_Alıntı_.
== == ==

Birleşen İzmir 1. Asliye Ticaret Mahkemesi’nin 2016/554 E. sayılı dosyasında davacılar … ve … vekilinin maddi tazminat davasının reddine ilişkin karara yönelik istinaf sebebinin incelenmesinde; Desteğin çocuklarının bakım ihtiyacından ne zaman kurtulacaklarını tayin etmek çocuğun yaşadığı yöreye, sosyal çevreye, çocuğun özelliklerine, cinsiyetine, ailenin sosyal ve ekonomik durumuna göre değişmektedir. Destekten yoksun kalacakları sürenin, çocuklar için, yaşları, okuldaki eğitim durumları, içinde yaşadıkları sosyal ve ekonomik koşullar değerlendirilerek belirlenmesi, yüksek öğrenim yapacaklar ise, öğrenimlerinin sona erdiği tarih, yapamayacaklar ise yerleşik ve kabul gören uygulamaya göre, erkek çocukları için 18 yaşın, kız çocukları için 22 yaşın desteğin sona ereceği yaş olarak kabulü dikkate alınarak denetime elverişli şekilde belirlenmesi suretiyle destekten yoksun kalma tazminatının hesaplanması gerekmektedir. Yargıtay’ın yerleşik içtihatları uyarınca normal şartlarda erkek çocuklar 18, kız çocukları 22 yaşına kadar, kız çocuklarının yüksekokul okuyor olması ya da okuması ihtimali varsa 25 yaşına kadar destek tazminatı alabileceklerdir. Davacı … 1991 doğumlu, davacı … ise 1983 doğumlu olup, 1957 doğumlu desteğin çocuklarıdırlar. Olay tarihinde davacı … 22, davacı … 18 yaşın üzerindedir.

== == ==

_Görev 1_.
Destekten yoksun kalma tazminatına ilişkin alıntıya göre aşağıdaki soruları yanıtlayın.
(a) Yüksek öğrenim yapamayacak erkek çocukları için yerleşik uygulamada desteğin sona ereceği yaş kaçtır?
(b) Kız çocuklarının yüksekokul okuyor olması ya da okuma ihtimali varsa destek tazminatı hangi yaşa kadar alınabilir?
(c) Desteğin doğum yılı nedir?
_Görev 2_. Destekten yoksun kalma tazminatına ilişkin alıntıyı son cümlesinden sonra sürdürün.
Satırların alıntıyla hiçbir ilgisi yoktur.

== == ==

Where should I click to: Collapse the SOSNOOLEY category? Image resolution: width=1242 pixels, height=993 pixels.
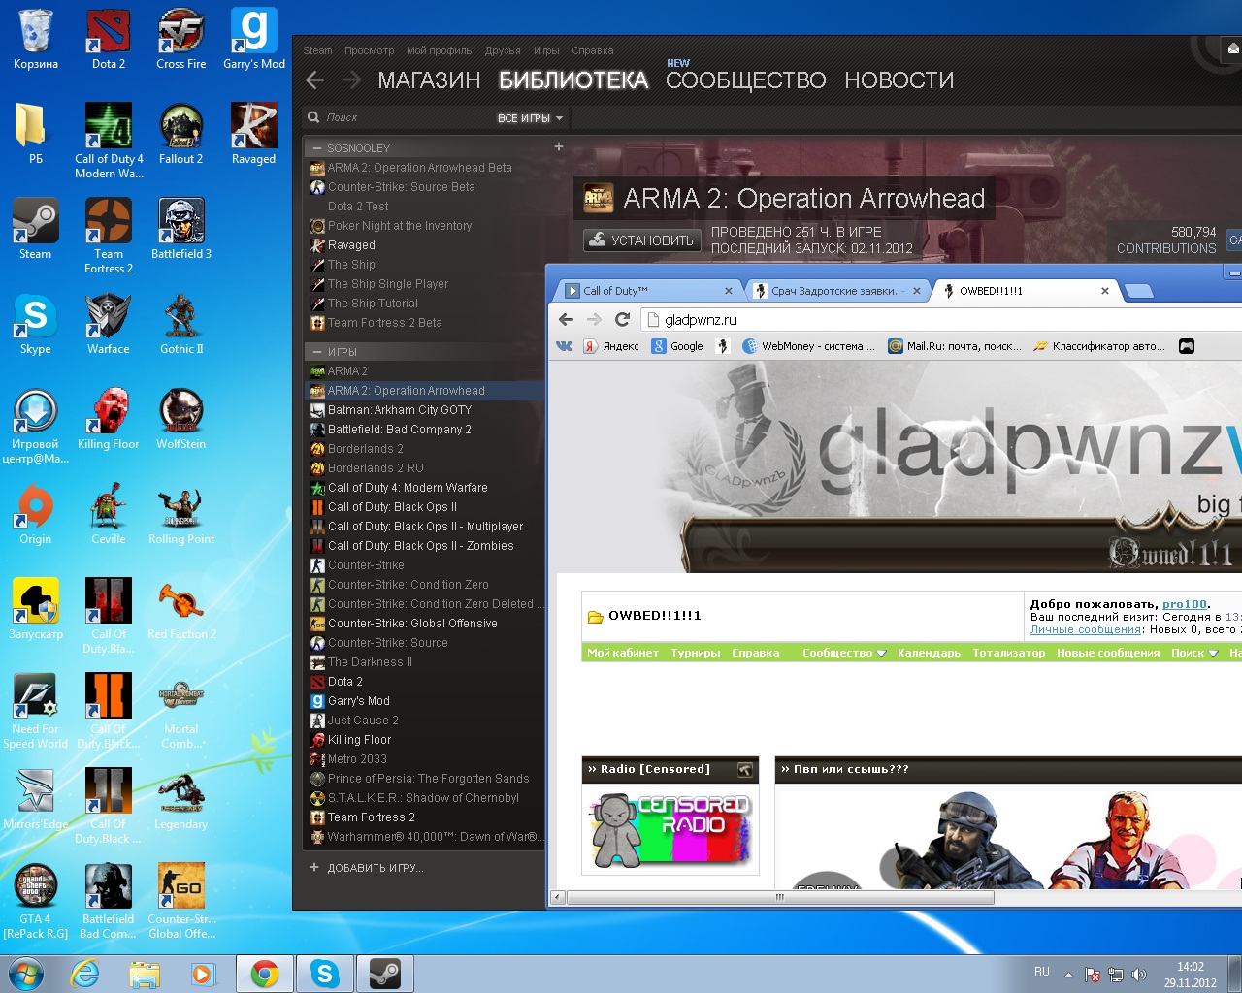(x=317, y=148)
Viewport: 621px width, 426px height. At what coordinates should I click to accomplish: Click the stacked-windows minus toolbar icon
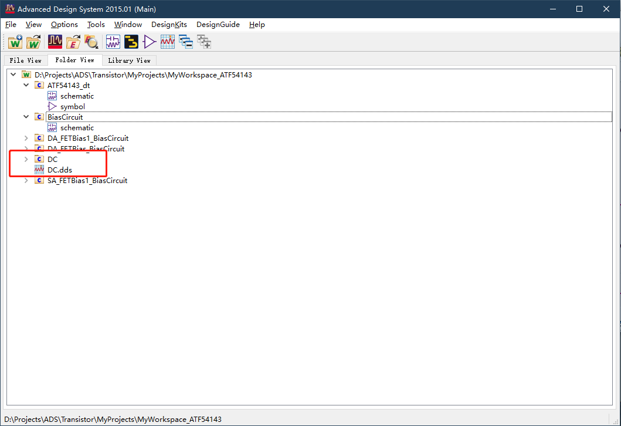coord(185,42)
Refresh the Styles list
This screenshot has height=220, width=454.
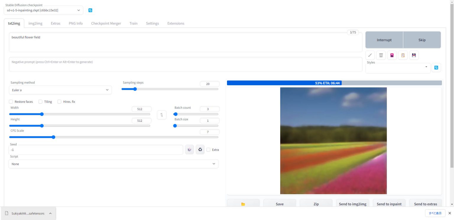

== == ==

_Yazılı yanıt 1_.
(a) 18 yaştır.
(b) 25 yaşına kadar alınabilir.
(c) 1957'dir.

_Yazılı yanıt 2_.
Davacıların, desteğin ölüm günündeki yaşlarına göre destek alabilecekleri yaş sınırını geçtikleri anlaşıldığından, annelerinden destek almadan yaşamlarını sürdürebileceklerinin kabulü gerekir. Destek ile birlikte oturmak ve bekar olmak, tek başına destekten yoksun kalma tazminatı isteme hakkı doğurmaz. Çalışmasını engelleyen bir özrü veya sağlık sorunu olduğu konusunda somut bir kanıt bulunmayan davacıların destekten yoksun kaldıkları kabul edilemez. (Yargıtay 4. HD 2021/13822 E. 2022/10501 K. sayılı ilamı) Açıklanan nedenlerle, davacılar … ve …’in maddi tazminat istemlerinin reddine karar verilmesinde usul ve yasaya aykırılık bulunmamakta olup, davacılar vekilinin destekten yoksun kalma nedeniyle maddi tazminata ilişkin istinaf sebepleri yerinde görülmemiştir.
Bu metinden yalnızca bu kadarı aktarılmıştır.